The campaign for the governor’s office has opened with a barrage of words promising to change or eliminate the “pit rule,” a state rule that requires disposal of toxic drilling wastes in certified landfills rather than burial at the drilling site. Something’s missing from the political statements: the facts.

Here are some arguments and some facts.

Argument: Echoing the industry’s statements — candidates claim there is no science behind the regulations.

Facts: The science was established during 17 days of hearings with expert testimony. The hearing record exceeds 5,000 pages. In a time frame of decades to hundreds of years, salt and other chemicals buried on-site will migrate to contaminate the ground water, the ground surface, or both. It’s the ground surface where plants, animals and people live. In the short term, thousands of toxic burial units, one at each well, leave the ground less valuable for any purpose. Would you buy land sprinkled with a toxic waste dump every several hundred yards?
Argument: The cost of removing drilling wastes to a landfill is too much.

Facts: Estimates of the actual costs vary, depending on the depth and geology of the well. The industry has steadily refused to express the cost as a fraction of the capital cost of the well and its infrastructure. Does proper disposal of the toxic wastes add 1 percent or 10 percent to the cost? Somehow, the industry manages to produce petroleum by drilling wells offshore and on the North Slope of Alaska. Can it not afford proper waste disposal here?

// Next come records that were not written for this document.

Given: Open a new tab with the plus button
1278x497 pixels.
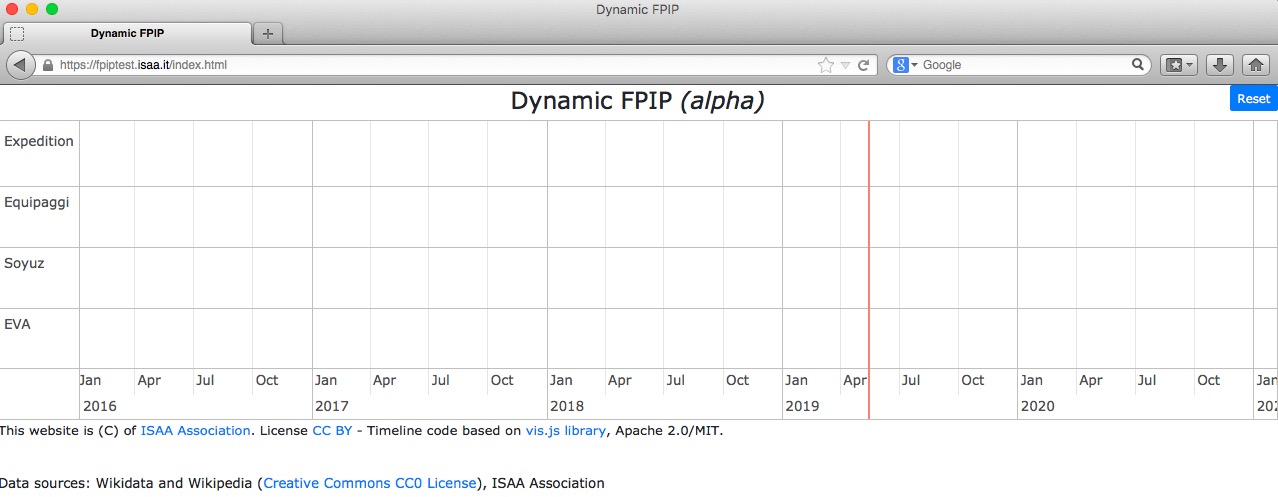Looking at the screenshot, I should pyautogui.click(x=267, y=33).
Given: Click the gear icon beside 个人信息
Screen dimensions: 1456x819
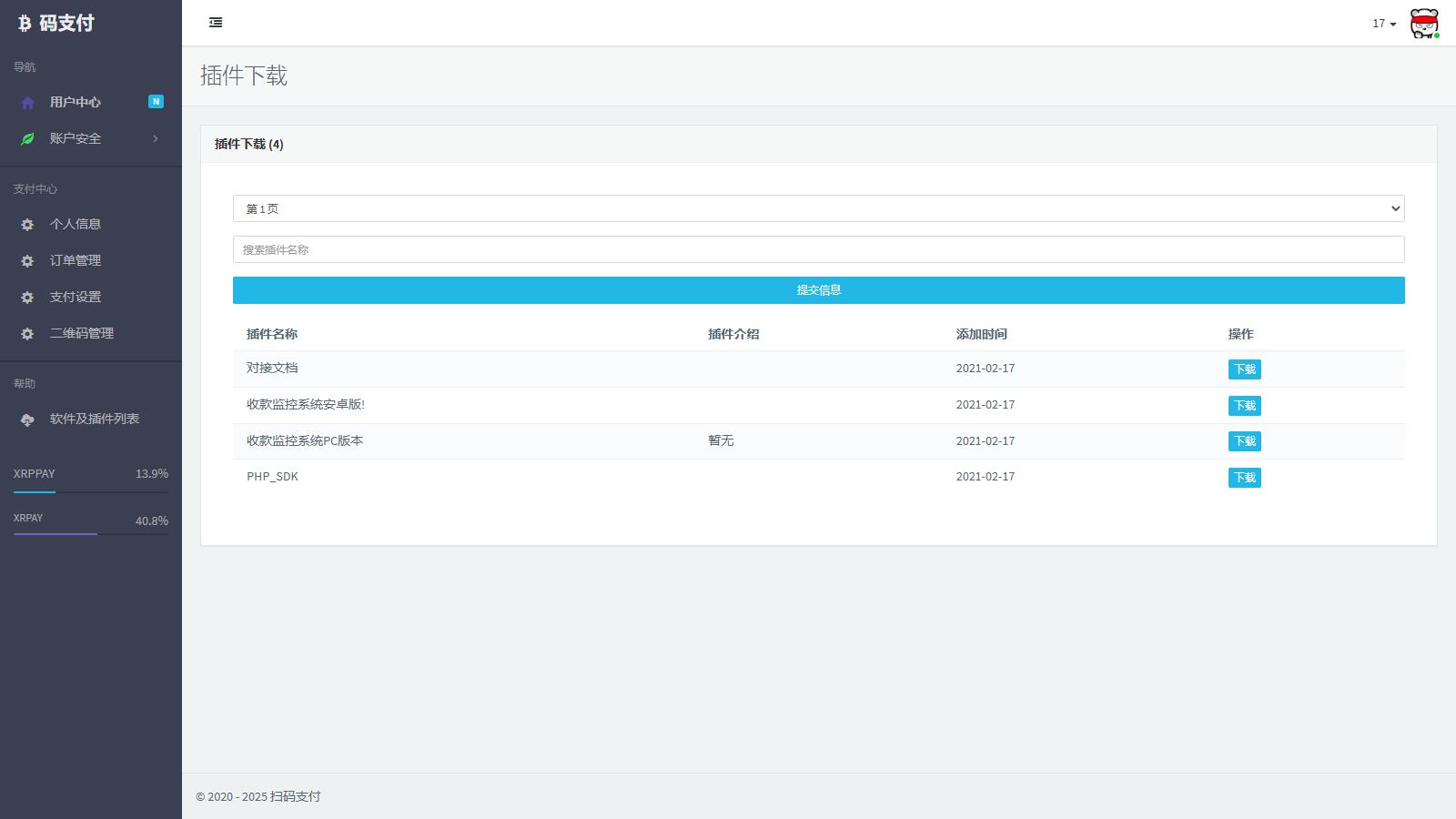Looking at the screenshot, I should pos(27,225).
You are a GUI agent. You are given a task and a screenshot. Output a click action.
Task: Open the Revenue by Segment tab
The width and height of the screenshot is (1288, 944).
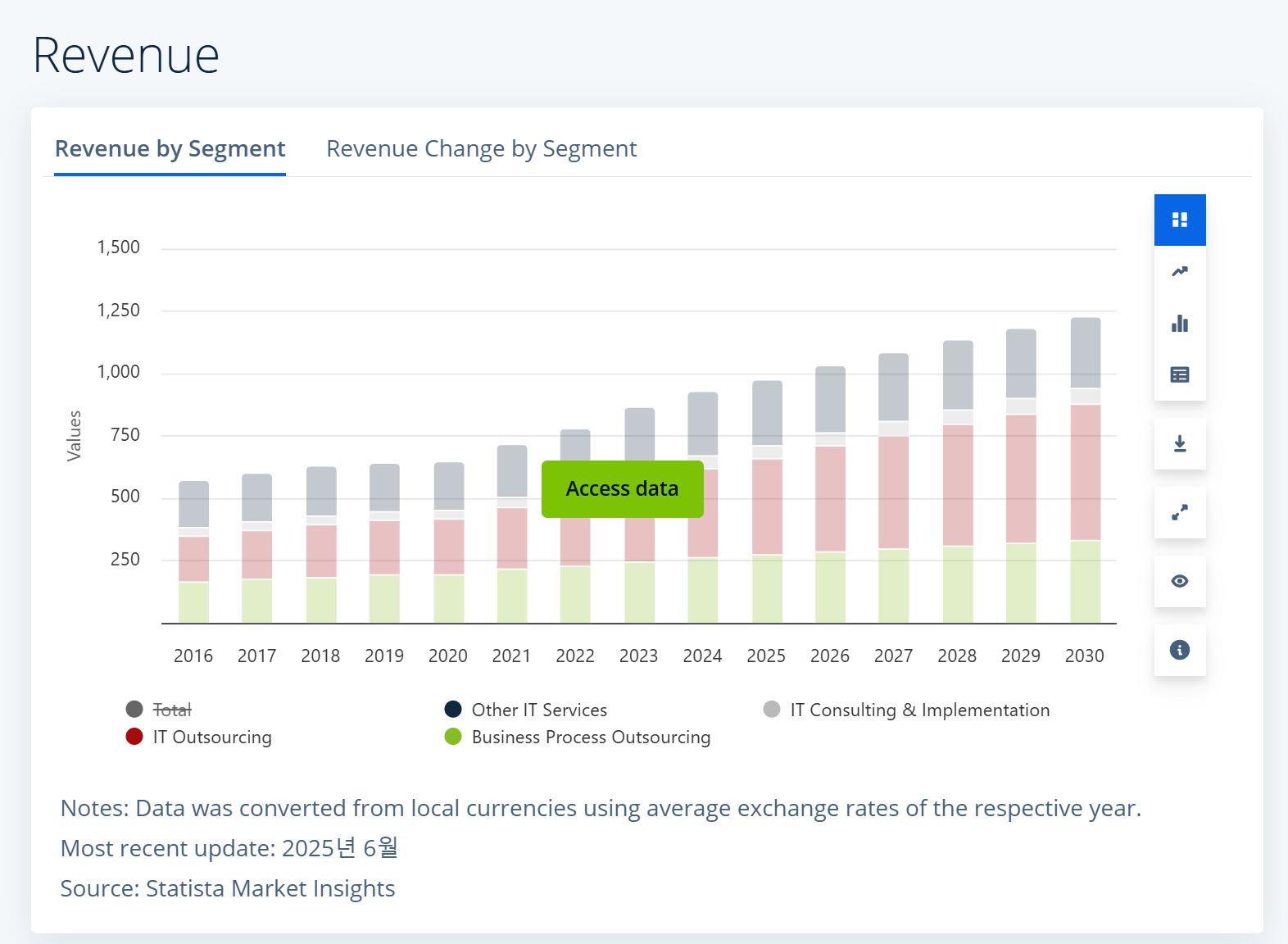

Argument: The pit rule is driving the industry and jobs away from our state.

Facts: The count of active drilling rigs dropped when the price of oil dropped, not when the pit rule took effect. From January 2009 to January 2010, Colorado’s rig count dropped 40 percent; Texas’s rig count dropped 19 percent, Wyoming’s rig count dropped 39 percent and New Mexico’s rig count dropped 7 percent. In the last year, New Mexico apparently did better than other oil-producing states.
Argument: The pit rule eliminates jobs in New Mexico.

Facts: Proper waste disposal creates jobs. Thirty years ago, we heard the same dire predictions when we advocated air pollution controls for the Four Corners Power Plant. The control equipment now exists, someone had a job installing it, someone else now has a job maintaining it, and people still haves electricity as well as cleaner skies.
Argument: There is no proof of contamination from pits.

Facts: Impact on ground water is reported only after someone’s water is contaminated. By then, the damage is done. There has been no widespread testing beneath and above old pits, but we did a little testing on our own. Yes, salt moves both ways. If the wastes are buried in a plastic sheet, as is a recent practice, the salts won’t degrade. The plastic sheet will.
Argument: Other states don’t require removal of toxic wastes from the drill site.

Facts: Usually true. In some other states, the wastes are less toxic, but here’s the important point: By federal regulations, almost all other industries are required to dispose of hazardous or toxic wastes properly. The petroleum industry obtained a unique exemption, leaving the regulation of drilling waste up to the states. In any state, the industry can threaten to move to another state. It’s a political process of divide and conquer. If New Mexico’s regulation were to stand, it might negate the threat here and elsewhere. Somebody will want the oil.